Historian Alfred McCoy has alleged that, in 1965, Conein arranged a truce between the CIA and drug trafficking Corsicans in Saigon. The truce, according to McCoy, allowed the Corsicans to traffic, as long as they served as contact men for the CIA. The truce also endowed the Corsicans with “free passage” at a time when Marseilles’ heroin labs were turning from Turkish to Southeast Asian morphine base.
Conein denied McCoy’s allegation and insisted that his meeting with the Corsicans was solely to resolve a problem caused by Daniel Ellsberg’s “peccadilloes with the mistress of a Corsican.”
It is impossible to know who is telling the truth. What is known is that in July 1971, on Howard Hunt’s recommendation, the White House hired Conein as an expert on Corsican drug traffickers in Southeast Asia. Conein was assigned as a consultant to the SIO’s Far East Asia desk.
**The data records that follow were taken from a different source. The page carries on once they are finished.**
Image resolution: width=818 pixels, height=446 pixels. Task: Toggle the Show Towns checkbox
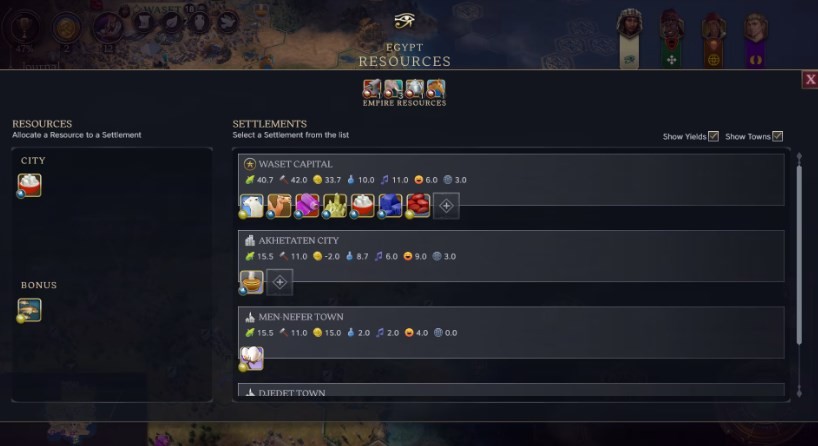tap(777, 136)
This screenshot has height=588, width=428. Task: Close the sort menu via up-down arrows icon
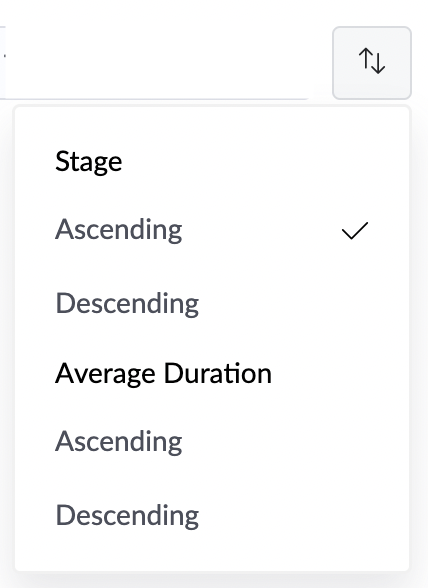[x=372, y=63]
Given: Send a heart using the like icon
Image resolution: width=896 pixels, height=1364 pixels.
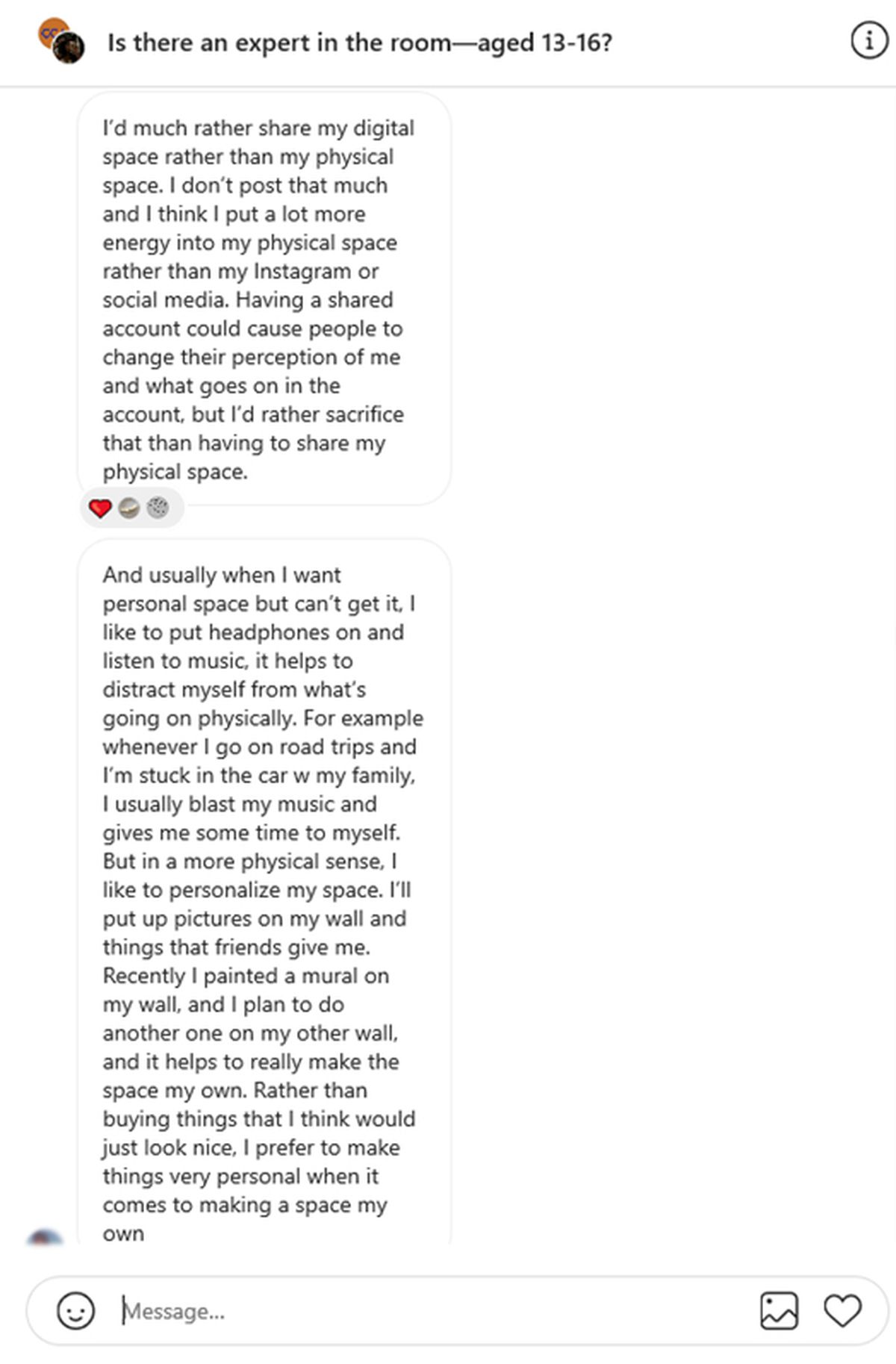Looking at the screenshot, I should [842, 1310].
His activities will be discussed in greater detail below.
The Parallel Mechanism
In September 1971, the Heroin Committee was reorganized as the Cabinet Committee for International Narcotics Control (CCINC) under Secretary of State William Rogers. CCINC’s mandate was to “set policies which relate international considerations to domestic considerations.” By 1975, its budget amounted to $875 million, and the war on drugs had become a most profitable industry.
Concurrently, the CIA formed a unilateral drug unit in its operations division under Seymour Bolten. Known as the Special Assistant to the Director for the Coordination of Narcotics, Bolten directed CIA division and station chiefs in unilateral drug control operations. In doing this, Bolten worked closely with Ted Shackley, who in 1972 was appointed head of the CIA’s Western Hemisphere Division. Bolten and Shackley had worked together in post-war Germany, as well as in anti-Castro Cubans operations in the early 1960s. Their collaboration would grease federal drug law enforcement’s skid into oblivion.
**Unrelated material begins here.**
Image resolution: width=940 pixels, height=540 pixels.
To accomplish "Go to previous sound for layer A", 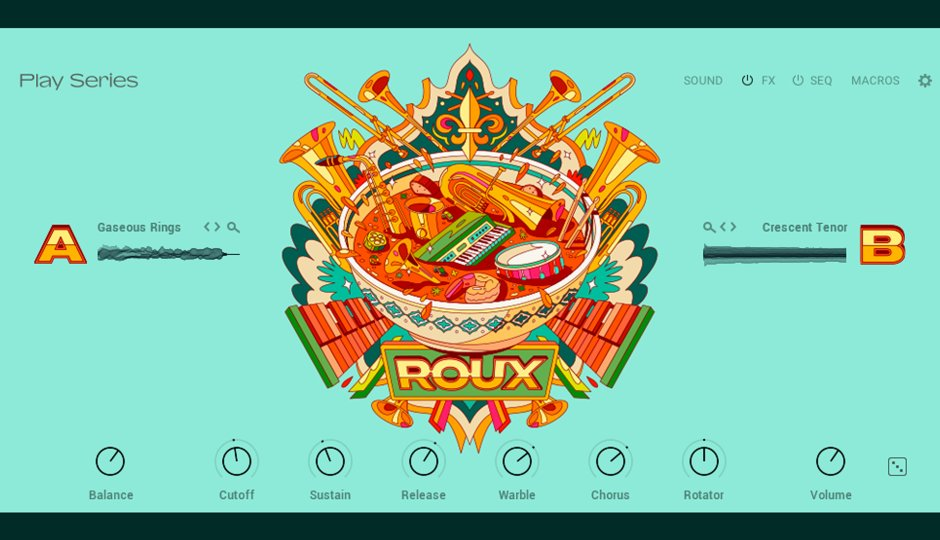I will [x=207, y=227].
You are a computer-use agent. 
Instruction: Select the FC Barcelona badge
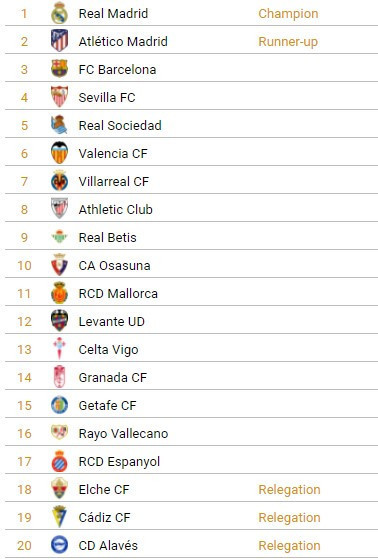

“Bolten screwed us,” BNDD’s Latin American division chief Jerry Strickler said emphatically. “And so did Shackley.”
Bolten “screwed” the BNDD, and the American judicial system, by setting up a “parallel mechanism” based on a computerized register of international drug traffickers and a CIA-staffed communications crew that intercepted calls from drug traffickers inside the U.S. to their accomplices around the world. The International Narcotics Information Network (INIS) was modeled on a computerized management information system Shackley had used to terrorize the underground resistance in South Vietnam.
Bolten’s staff also “re-tooled” dozens of CIA officers and slipped them into the BNDD. Several went to Lou Conein at the SIO for clandestine, highly illegal operations.
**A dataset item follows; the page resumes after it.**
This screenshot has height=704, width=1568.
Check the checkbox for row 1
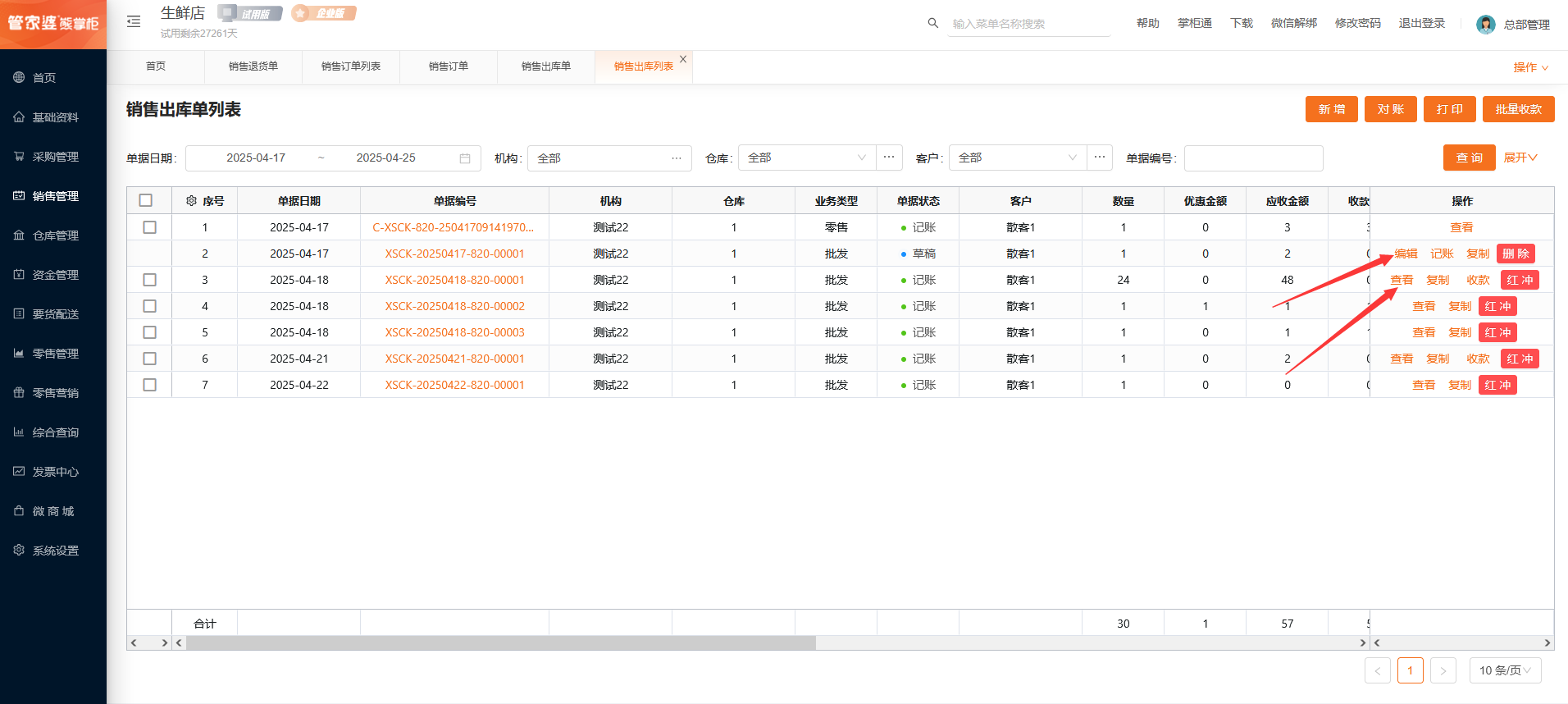[149, 227]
Factions within the CIA and military were opposed to Bolten’s parallel mechanism, but CIA Executive Director William Colby supported Bolten’s plan to preempt the BNDD and use its agents and informants for unilateral CIA purposes. The White House also supported the plan for political purposes related to Watergate. Top BNDD officials who resisted were expunged; those who cooperated were rewarded.